_TASK ITEM_: Copy the forum thread, starting at the words "## diana13t (Mar" and stopping after "do we have?", and replace "Sierra" with "the design" throughout.

# Do you own the new Decor rhinestone machine from Mesa and use Sierra?



## diana13t (Mar 11, 2009)

I just bought Mesa's new 6 hopper Decor rhinestone machine and Sierra software. I am having an alignment issue with how the machine lays out the designs and don't know if it's the software or my machine. If you own and use both, could you please tell me your experience and if you're satisfied or having problems. They are trying to fix the problem but I want to know if it's just a freak happening of if it's the norm.

Thank you!!!


----------



## royalthreadz (Oct 31, 2011)

We just took delivery of a 2 hopper. Day 2 of training is tomorrow, trying to decide if Sierra software is what we wanna use also. What options do we have?


----------



## jeannie122353 (Dec 19, 2016)

We have a decor 2 rhinestone machine. Do you still have yours? Ours broke down 5 weeks ago and can't get them to fix it.


----------



## tsemien (Oct 18, 2017)

Does anyone have experience with the Decor bling machine? The right side is not picking up the stones. I'm trying to see if there are some trouble shooting techniques. I've adjusted the pressure.


----------



## jasmynn (Sep 16, 2011)

I've had a decor machine from Mesa and have had so many issues. I can probably help you, because I've been able to diagnose all the problems on my own after shelling out tons of money for a repairs, and half the time for no reason. I just had a friend come by and replace wires that were in really bad shape, machine running again. Tell me in more detail about the problem. 



tsemien said:


> Does anyone have experience with the Decor bling machine? The right side is not picking up the stones. I'm trying to see if there are some trouble shooting techniques. I've adjusted the pressure.


----------



## jasmynn (Sep 16, 2011)

jeannie122353 said:


> We have a decor 2 rhinestone machine. Do you still have yours? Ours broke down 5 weeks ago and can't get them to fix it.


Yes, what's the problem you are having?


----------



## jasmynn (Sep 16, 2011)

tsemien said:


> Does anyone have experience with the Decor bling machine? The right side is not picking up the stones. I'm trying to see if there are some trouble shooting techniques. I've adjusted the pressure.


Is the nozzle moving up and down to the hopper to pick the stone up?


----------



## jasmynn (Sep 16, 2011)

tsemien said:


> Does anyone have experience with the Decor bling machine? The right side is not picking up the stones. I'm trying to see if there are some trouble shooting techniques. I've adjusted the pressure.


Is the nozzle moving up and down to the hopper to pick the stone up?


----------



## jasmynn (Sep 16, 2011)

tsemien said:


> Does anyone have experience with the Decor bling machine? The right side is not picking up the stones. I'm trying to see if there are some trouble shooting techniques. I've adjusted the pressure.

_INFORMATION SUPPLIED_:
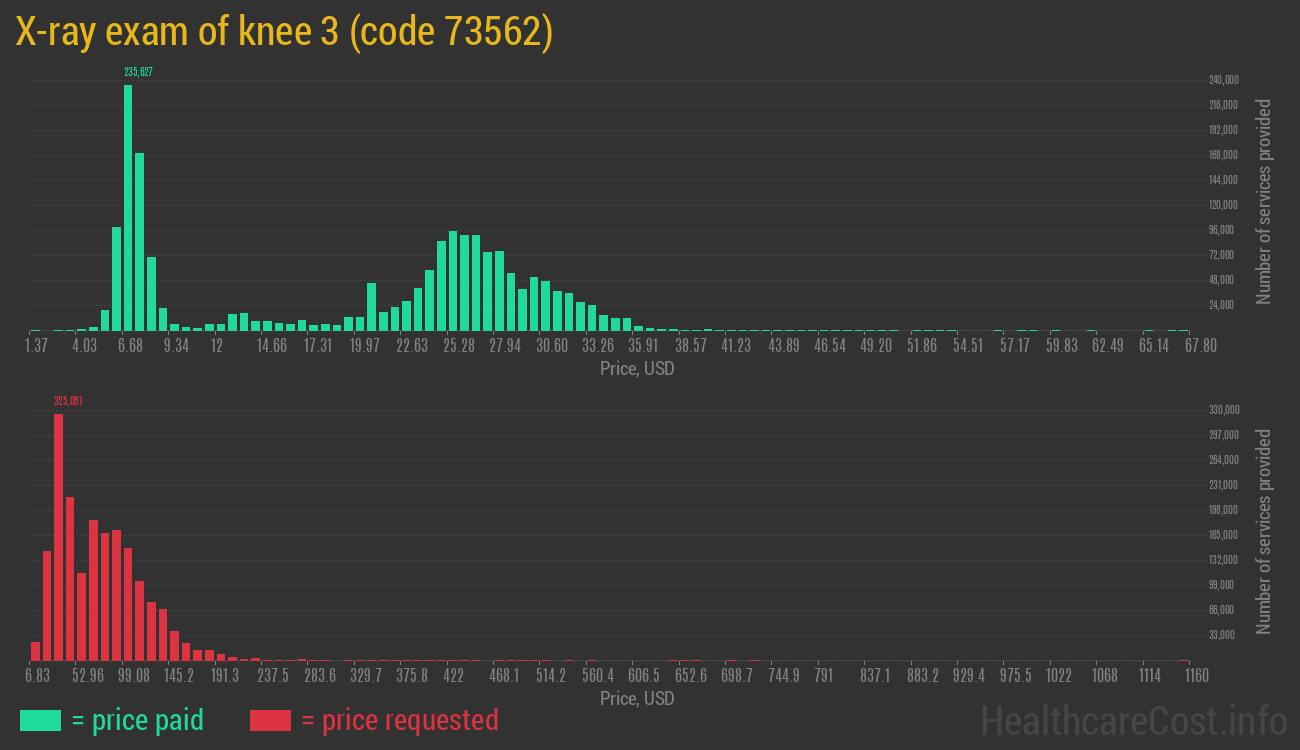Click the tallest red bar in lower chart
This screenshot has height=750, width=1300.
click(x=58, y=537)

_SOLVED PROBLEM_:
## diana13t (Mar 11, 2009)

I just bought Mesa's new 6 hopper Decor rhinestone machine and the design software. I am having an alignment issue with how the machine lays out the designs and don't know if it's the software or my machine. If you own and use both, could you please tell me your experience and if you're satisfied or having problems. They are trying to fix the problem but I want to know if it's just a freak happening of if it's the norm.

Thank you!!!


----------



## royalthreadz (Oct 31, 2011)

We just took delivery of a 2 hopper. Day 2 of training is tomorrow, trying to decide if the design software is what we wanna use also. What options do we have?